AIM OF THE TASK :: Pictures stay out of the copy. Retype exactly the lines below from the one with "Screen dimensions: 1022x693" through the one with "This screenshot has".

INFORMATION GIVEN ::
==============================

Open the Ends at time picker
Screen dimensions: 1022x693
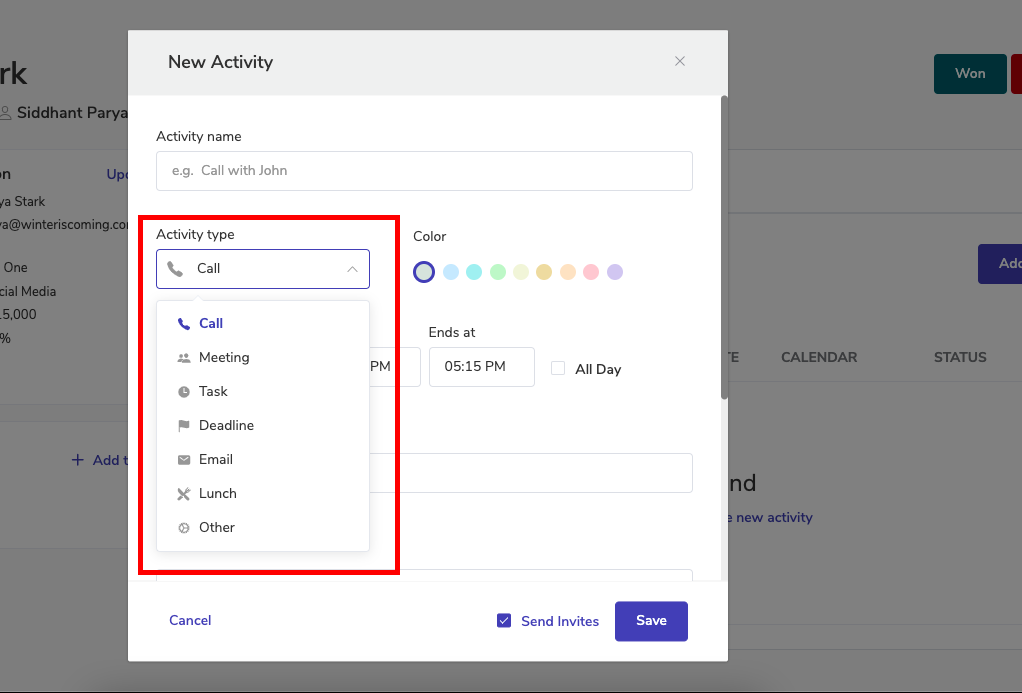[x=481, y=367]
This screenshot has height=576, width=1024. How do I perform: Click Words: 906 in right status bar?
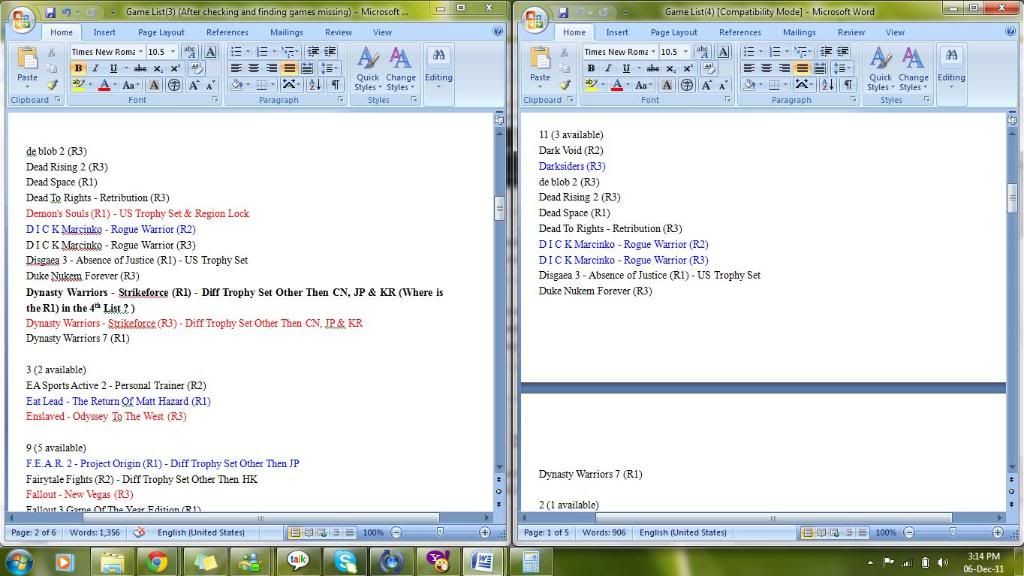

==============================

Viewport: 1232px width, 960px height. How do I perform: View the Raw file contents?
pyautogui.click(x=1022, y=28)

==============================

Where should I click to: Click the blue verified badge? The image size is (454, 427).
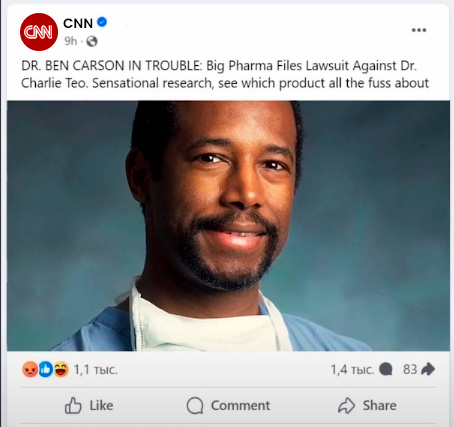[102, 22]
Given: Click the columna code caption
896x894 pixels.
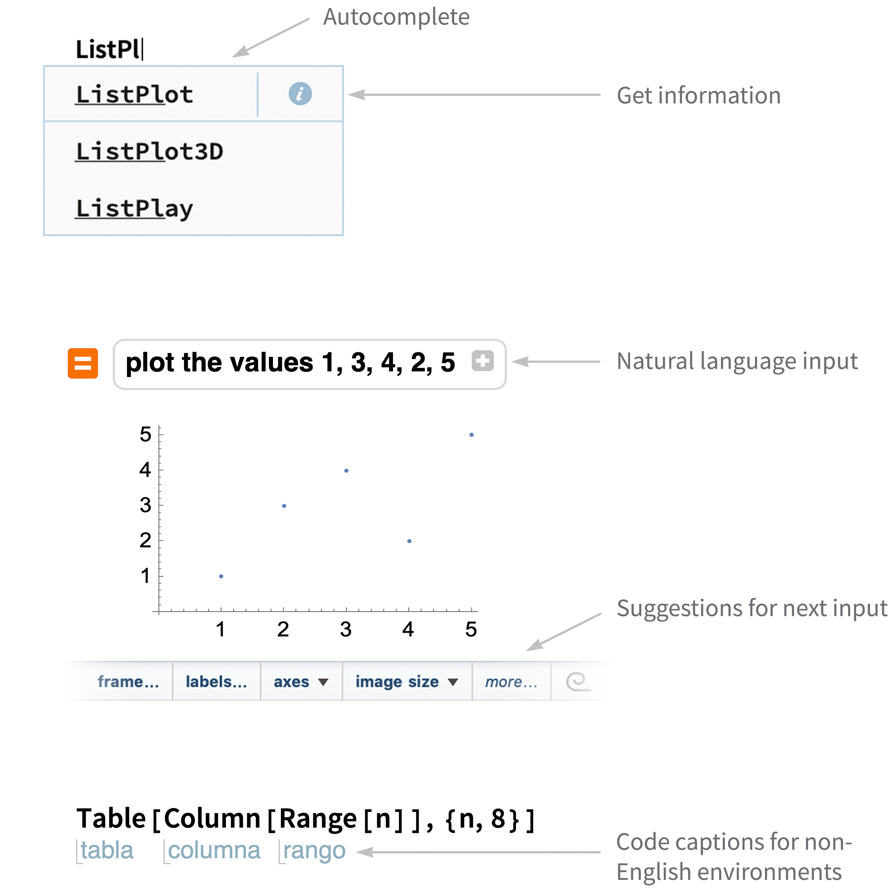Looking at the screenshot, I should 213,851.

==============================

SOLUTION FOR THIS PROBLEM ::
Screen dimensions: 1022x693
[x=481, y=367]
This screenshot has height=576, width=1024. How do I perform: Click Words: 906 in right status bar?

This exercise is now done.